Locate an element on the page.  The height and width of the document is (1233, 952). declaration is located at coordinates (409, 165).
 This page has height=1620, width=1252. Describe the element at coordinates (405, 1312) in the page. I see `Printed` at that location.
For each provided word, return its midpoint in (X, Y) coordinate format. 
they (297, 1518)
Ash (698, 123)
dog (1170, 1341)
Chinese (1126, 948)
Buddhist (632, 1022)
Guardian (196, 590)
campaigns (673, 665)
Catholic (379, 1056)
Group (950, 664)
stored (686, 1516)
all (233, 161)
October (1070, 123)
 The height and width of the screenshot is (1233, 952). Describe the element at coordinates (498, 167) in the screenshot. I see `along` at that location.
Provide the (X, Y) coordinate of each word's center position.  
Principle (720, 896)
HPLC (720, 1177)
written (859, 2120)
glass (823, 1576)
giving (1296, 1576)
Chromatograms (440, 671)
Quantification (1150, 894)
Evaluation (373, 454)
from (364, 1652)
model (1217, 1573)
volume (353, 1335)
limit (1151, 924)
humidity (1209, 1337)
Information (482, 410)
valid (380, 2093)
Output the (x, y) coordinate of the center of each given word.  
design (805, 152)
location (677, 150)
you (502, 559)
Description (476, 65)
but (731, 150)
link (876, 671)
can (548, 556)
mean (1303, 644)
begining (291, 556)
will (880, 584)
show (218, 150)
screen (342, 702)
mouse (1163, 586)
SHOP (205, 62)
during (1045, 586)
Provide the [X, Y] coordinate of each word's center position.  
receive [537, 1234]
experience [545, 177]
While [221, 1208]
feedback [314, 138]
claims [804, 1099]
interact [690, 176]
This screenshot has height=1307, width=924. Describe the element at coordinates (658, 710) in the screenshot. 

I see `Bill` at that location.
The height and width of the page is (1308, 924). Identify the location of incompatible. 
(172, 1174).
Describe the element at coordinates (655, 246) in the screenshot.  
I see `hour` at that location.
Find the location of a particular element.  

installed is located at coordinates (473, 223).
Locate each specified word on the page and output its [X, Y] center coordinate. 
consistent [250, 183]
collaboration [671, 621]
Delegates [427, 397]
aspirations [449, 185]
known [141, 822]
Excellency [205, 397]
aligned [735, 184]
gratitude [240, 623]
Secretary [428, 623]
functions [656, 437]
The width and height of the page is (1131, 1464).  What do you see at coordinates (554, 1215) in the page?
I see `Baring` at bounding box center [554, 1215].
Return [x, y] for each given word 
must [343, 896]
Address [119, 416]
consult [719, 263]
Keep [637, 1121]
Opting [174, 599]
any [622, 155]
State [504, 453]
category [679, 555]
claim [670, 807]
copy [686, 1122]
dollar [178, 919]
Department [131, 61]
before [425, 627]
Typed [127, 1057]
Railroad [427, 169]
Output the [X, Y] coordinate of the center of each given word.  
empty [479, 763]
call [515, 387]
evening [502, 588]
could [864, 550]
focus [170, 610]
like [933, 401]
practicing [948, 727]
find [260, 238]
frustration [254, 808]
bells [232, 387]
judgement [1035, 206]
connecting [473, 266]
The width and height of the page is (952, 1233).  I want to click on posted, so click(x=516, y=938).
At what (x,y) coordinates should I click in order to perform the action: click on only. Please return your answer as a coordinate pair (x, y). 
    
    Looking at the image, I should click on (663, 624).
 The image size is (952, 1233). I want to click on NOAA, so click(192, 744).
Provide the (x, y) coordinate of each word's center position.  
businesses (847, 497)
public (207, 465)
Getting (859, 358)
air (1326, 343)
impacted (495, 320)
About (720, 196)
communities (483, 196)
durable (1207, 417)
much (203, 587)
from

+ + + + +

Reproduce every one of the lines above, substituting "midpoint" for each occurrence of "center position" and keeping everything else identical.

Locate an element on the page.  The height and width of the document is (1233, 952). declaration is located at coordinates (409, 165).
 This page has height=1620, width=1252. Describe the element at coordinates (405, 1312) in the page. I see `Printed` at that location.
For each provided word, return its midpoint in (X, Y) coordinate format. 
they (297, 1518)
Ash (698, 123)
dog (1170, 1341)
Chinese (1126, 948)
Buddhist (632, 1022)
Guardian (196, 590)
campaigns (673, 665)
Catholic (379, 1056)
Group (950, 664)
stored (686, 1516)
all (233, 161)
October (1070, 123)
 The height and width of the screenshot is (1233, 952). Describe the element at coordinates (498, 167) in the screenshot. I see `along` at that location.
Provide the (X, Y) coordinate of each word's midpoint.  
Principle (720, 896)
HPLC (720, 1177)
written (859, 2120)
glass (823, 1576)
giving (1296, 1576)
Chromatograms (440, 671)
Quantification (1150, 894)
Evaluation (373, 454)
from (364, 1652)
model (1217, 1573)
volume (353, 1335)
limit (1151, 924)
humidity (1209, 1337)
Information (482, 410)
valid (380, 2093)
Output the (x, y) coordinate of the center of each given word.  
design (805, 152)
location (677, 150)
you (502, 559)
Description (476, 65)
but (731, 150)
link (876, 671)
can (548, 556)
mean (1303, 644)
begining (291, 556)
will (880, 584)
show (218, 150)
screen (342, 702)
mouse (1163, 586)
SHOP (205, 62)
during (1045, 586)
Provide the [X, Y] coordinate of each word's midpoint.  
receive [537, 1234]
experience [545, 177]
While [221, 1208]
feedback [314, 138]
claims [804, 1099]
interact [690, 176]
This screenshot has height=1307, width=924. Describe the element at coordinates (658, 710) in the screenshot. 

I see `Bill` at that location.
The height and width of the page is (1308, 924). Identify the location of incompatible. 
(172, 1174).
Describe the element at coordinates (655, 246) in the screenshot.  
I see `hour` at that location.
Find the location of a particular element.  

installed is located at coordinates (473, 223).
Locate each specified word on the page and output its [X, Y] center coordinate. 
consistent [250, 183]
collaboration [671, 621]
Delegates [427, 397]
aspirations [449, 185]
known [141, 822]
Excellency [205, 397]
aligned [735, 184]
gratitude [240, 623]
Secretary [428, 623]
functions [656, 437]
The width and height of the page is (1131, 1464).  What do you see at coordinates (554, 1215) in the page?
I see `Baring` at bounding box center [554, 1215].
Return [x, y] for each given word 
must [343, 896]
Address [119, 416]
consult [719, 263]
Keep [637, 1121]
Opting [174, 599]
any [622, 155]
State [504, 453]
category [679, 555]
claim [670, 807]
copy [686, 1122]
dollar [178, 919]
Department [131, 61]
before [425, 627]
Typed [127, 1057]
Railroad [427, 169]
Output the [X, Y] coordinate of the center of each given word.  
empty [479, 763]
call [515, 387]
evening [502, 588]
could [864, 550]
focus [170, 610]
like [933, 401]
practicing [948, 727]
find [260, 238]
frustration [254, 808]
bells [232, 387]
judgement [1035, 206]
connecting [473, 266]
The width and height of the page is (952, 1233).  I want to click on posted, so click(x=516, y=938).
At what (x,y) coordinates should I click in order to perform the action: click on only. Please return your answer as a coordinate pair (x, y). 
    
    Looking at the image, I should click on (663, 624).
 The image size is (952, 1233). I want to click on NOAA, so click(192, 744).
Provide the (x, y) coordinate of each word's midpoint.  
businesses (847, 497)
public (207, 465)
Getting (859, 358)
air (1326, 343)
impacted (495, 320)
About (720, 196)
communities (483, 196)
durable (1207, 417)
much (203, 587)
from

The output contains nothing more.